The Bank for International Settlements is escalating its message on stablecoins from consumer-risk framing to systemic-risk plumbing. In Tokyo, BIS general manager Pablo Hernández de Cos warned that large US dollar stablecoins could create “material consequences” for financial stability and economic policy if they grow large enough to rival traditional money.
At a Bank of Japan seminar in Tokyo on April 20, BIS general manager Pablo Hernández de Cos called for tighter global coordination on stablecoin regulation. He warned that US dollar-denominated stablecoins could have “material consequences” for financial stability and economic policy if they grow large enough to rival traditional money.
De Cos positioned the issue as more than a crypto-market microstory. The BIS, an institution that supports central banks and publishes financial stability research, is treating stablecoins as a cross-border payments and funding-market question that can spill into traditional balance sheets.
He also argued that today’s stablecoin arrangements still fall short of what is required for a widely used means of payment, even while they enable faster cross-border transfers and integration with smart contracts.
De Cos singled out USDt (USDT) and USDC (USDC) as examples of large USD stablecoins that resemble investment products more than cash-like money. The mechanics he pointed to were primary-market redemption fees and conditions, plus “episodes” where secondary-market prices diverged from par.
That distinction matters for market structure. A stablecoin that trades like an instrument with access frictions can behave less like a pure payment token and more like an exchange-traded wrapper, where the peg is maintained through arbitrage that may not be frictionless under stress.
De Cos said these features make the tokens behave more like ETFs. At the same time, he argued they still carry run and contagion risks because issuers hold short-term government debt and bank deposits as reserve assets.
The BIS framing focused on the second-order effects of redemptions, not just the optics of a de-peg. In a stress episode, De Cos warned, rapid outflows could force sales of reserve assets into already strained markets or transmit funding pressure to banks.
That channel runs through liquidity transformation, where redeemable liabilities are backed by assets that can become less liquid in a rush. The European Central Bank has drawn a related comparison between euro stablecoins and tokenized money market funds, noting both face run risk but operate under different transparency, liquidity management, and regulatory regimes that shape how stress transmits into funding markets.
De Cos also flagged compliance perimeter risk.
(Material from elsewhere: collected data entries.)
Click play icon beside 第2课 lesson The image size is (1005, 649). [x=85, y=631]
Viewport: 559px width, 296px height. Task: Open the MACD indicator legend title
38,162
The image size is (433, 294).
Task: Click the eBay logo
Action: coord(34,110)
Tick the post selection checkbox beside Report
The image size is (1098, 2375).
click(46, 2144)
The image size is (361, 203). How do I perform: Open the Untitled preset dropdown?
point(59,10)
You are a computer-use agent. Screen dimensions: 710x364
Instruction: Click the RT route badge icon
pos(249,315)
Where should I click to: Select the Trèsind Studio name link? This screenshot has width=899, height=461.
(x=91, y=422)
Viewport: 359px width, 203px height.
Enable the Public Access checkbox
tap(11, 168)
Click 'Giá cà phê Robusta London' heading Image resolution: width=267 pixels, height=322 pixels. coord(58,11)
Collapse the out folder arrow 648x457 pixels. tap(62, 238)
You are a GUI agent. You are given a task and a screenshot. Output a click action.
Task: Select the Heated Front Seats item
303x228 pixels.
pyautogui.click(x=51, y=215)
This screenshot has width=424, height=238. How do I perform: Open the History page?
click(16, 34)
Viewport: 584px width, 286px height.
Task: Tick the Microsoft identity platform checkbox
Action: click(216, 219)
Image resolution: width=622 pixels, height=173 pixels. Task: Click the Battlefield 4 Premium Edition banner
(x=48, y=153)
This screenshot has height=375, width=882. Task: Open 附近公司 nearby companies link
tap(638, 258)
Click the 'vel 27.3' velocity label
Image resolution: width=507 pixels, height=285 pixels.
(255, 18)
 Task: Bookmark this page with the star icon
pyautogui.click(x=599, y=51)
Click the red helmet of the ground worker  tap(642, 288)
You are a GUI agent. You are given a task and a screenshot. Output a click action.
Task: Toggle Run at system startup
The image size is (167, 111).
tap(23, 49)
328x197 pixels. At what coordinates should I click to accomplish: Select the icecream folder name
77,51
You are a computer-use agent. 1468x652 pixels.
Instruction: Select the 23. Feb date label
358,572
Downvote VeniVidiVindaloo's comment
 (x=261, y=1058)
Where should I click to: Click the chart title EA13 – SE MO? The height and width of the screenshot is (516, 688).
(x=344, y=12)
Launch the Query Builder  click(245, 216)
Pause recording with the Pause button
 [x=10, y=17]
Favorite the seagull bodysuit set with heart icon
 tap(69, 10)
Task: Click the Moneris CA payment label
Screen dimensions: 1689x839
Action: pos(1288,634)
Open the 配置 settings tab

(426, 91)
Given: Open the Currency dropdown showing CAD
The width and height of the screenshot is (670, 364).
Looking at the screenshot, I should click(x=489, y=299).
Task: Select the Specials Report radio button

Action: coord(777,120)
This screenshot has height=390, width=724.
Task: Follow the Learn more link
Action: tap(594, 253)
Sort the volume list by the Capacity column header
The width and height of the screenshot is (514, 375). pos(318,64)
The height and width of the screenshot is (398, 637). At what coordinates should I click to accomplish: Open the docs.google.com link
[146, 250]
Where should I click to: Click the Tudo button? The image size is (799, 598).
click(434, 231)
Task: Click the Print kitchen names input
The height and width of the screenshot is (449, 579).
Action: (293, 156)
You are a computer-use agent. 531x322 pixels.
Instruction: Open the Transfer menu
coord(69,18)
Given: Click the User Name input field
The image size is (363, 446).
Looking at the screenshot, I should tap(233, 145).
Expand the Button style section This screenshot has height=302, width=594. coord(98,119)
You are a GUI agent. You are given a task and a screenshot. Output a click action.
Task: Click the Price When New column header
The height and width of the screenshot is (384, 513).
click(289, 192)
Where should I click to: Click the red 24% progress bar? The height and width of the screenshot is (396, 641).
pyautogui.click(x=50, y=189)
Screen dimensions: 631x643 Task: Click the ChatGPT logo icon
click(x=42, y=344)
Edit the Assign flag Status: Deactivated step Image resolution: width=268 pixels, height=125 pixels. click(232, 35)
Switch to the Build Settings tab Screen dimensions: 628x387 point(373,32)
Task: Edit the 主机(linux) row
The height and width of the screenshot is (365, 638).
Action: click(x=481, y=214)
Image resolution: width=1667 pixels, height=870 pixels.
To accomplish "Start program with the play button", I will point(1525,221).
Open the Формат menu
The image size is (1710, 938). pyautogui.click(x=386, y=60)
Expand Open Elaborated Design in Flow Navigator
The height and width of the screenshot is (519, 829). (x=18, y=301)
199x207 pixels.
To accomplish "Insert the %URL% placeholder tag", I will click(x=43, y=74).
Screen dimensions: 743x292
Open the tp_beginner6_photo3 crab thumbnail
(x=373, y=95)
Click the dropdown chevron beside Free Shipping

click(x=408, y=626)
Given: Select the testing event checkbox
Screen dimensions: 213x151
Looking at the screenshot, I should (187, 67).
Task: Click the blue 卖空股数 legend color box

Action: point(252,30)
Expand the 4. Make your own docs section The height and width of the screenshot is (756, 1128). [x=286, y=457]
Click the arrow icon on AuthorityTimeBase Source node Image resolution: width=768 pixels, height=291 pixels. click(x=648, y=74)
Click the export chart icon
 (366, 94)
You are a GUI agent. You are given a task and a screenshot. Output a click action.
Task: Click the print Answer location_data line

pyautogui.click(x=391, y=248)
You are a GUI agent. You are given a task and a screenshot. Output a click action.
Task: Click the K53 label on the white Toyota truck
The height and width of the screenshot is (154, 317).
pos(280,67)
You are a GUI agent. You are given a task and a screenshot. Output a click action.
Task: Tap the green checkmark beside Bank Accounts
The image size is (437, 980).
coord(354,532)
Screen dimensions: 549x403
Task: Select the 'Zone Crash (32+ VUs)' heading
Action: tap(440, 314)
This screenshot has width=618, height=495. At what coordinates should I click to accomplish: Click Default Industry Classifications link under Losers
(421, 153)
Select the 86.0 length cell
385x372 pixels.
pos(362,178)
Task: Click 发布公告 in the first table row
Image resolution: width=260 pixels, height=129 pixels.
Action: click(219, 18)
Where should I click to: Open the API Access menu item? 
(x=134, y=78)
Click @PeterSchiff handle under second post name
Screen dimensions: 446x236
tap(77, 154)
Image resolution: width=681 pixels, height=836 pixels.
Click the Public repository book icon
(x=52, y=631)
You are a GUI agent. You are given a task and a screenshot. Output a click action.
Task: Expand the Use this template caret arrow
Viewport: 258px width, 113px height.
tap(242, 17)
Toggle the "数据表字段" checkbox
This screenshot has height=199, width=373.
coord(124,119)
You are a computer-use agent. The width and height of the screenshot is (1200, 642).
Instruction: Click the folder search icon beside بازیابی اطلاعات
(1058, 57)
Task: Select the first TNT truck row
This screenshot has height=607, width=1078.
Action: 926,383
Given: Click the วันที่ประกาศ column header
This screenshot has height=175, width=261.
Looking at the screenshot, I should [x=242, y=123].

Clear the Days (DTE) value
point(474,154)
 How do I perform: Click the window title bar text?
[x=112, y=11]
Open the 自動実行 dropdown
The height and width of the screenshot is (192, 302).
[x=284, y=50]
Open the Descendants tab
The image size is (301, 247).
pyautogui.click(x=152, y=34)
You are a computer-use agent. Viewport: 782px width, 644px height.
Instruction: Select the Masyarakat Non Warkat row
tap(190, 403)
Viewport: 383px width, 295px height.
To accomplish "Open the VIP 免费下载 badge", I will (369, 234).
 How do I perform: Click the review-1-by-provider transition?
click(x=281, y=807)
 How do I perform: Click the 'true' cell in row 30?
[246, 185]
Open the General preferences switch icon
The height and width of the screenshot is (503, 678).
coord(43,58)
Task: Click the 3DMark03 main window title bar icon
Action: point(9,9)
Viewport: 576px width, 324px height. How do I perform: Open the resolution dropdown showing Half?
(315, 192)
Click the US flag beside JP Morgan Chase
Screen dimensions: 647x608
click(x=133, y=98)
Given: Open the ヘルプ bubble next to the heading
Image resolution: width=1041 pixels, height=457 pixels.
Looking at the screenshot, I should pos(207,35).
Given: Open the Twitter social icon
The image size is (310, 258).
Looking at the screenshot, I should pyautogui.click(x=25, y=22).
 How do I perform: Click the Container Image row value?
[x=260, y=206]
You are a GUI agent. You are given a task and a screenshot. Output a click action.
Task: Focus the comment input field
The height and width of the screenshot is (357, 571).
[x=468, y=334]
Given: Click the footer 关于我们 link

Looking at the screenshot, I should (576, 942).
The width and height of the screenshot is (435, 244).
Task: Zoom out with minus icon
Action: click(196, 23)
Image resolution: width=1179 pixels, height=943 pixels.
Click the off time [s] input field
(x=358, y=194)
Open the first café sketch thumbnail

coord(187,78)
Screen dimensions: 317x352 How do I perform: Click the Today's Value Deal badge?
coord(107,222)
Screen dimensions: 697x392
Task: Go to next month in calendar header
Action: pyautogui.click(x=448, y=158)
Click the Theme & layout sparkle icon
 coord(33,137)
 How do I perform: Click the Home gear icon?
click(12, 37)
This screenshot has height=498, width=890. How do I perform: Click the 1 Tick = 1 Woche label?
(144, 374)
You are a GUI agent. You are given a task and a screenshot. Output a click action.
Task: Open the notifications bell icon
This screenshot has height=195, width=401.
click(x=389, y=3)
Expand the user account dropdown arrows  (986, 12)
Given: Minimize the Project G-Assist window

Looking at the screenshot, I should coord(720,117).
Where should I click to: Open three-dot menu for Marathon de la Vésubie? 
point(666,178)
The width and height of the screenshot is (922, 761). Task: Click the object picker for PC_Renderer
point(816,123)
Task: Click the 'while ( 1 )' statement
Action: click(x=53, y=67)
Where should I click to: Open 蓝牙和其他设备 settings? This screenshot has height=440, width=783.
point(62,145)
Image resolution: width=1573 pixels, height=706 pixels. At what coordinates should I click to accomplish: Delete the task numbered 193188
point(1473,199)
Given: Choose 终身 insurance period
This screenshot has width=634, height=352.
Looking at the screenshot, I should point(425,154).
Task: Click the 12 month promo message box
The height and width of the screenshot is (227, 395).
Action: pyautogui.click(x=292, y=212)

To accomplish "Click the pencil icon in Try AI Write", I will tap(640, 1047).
He said public, permissionless blockchains and unhosted wallets place a significant share of stablecoin activity outside conventional AML/CFT controls, increasing illicit-use risk unless bespoke safeguards are implemented at on- and off-ramps. The size of that “significant share” was not quantified.
Europe is already testing the boundary of stablecoin payments sovereignty. Earlier in April, Bank of France First Deputy Governor Denis Beau urged the EU to go beyond the original MiCA text by limiting non-euro stablecoins in everyday payments and tightening rules around issuing the same coin inside versus outside the bloc to reduce regulatory arbitrage during stress.
The UK is moving on a parallel track. In March 2026, members of the House of Lords questioned Coinbase on whether stablecoins could drain commercial bank deposits, trigger Silicon Valley Bank-style runs, and facilitate crime as the government finalizes a bespoke regime for fiat-backed tokens.
Traders should also watch for any BIS or central-bank guidance that puts numbers on the narrative, including thresholds for when stablecoins “rival traditional money” and details on the referenced de-peg “episodes.” On the alternative-rails side, regulated-bank pilots are a live signal. UBS and several Swiss peers launched a franc stablecoin pilot in a sandbox on April 8 to explore blockchain-based franc payments inside a regulated framework.
I read the BIS message as an attempt to reclassify the mental model: USDT and USDC are being treated less like neutral payment cash and more like investment-like instruments with redemption frictions and market-price behavior that can gap under stress. That reframing strengthens the case for harmonized cross-border rules, because it shifts the debate from consumer protection to systemic plumbing.
The threshold that matters is whether policymakers translate the run-risk channel into tighter on- and off-ramp requirements rather than headline bans. If limits on non-domestic stablecoin payments, stricter inside-versus-outside issuance rules, and bespoke AML/CFT safeguards start landing in the EU and UK, the setup starts to look structural rather than narrative-driven, with real consequences for how dollar liquidity moves across exchanges and permissionless rails.

Pablo Hernández de Cos urged tighter cross-border stablecoin rules as dollar tokens scale toward systemic relevance.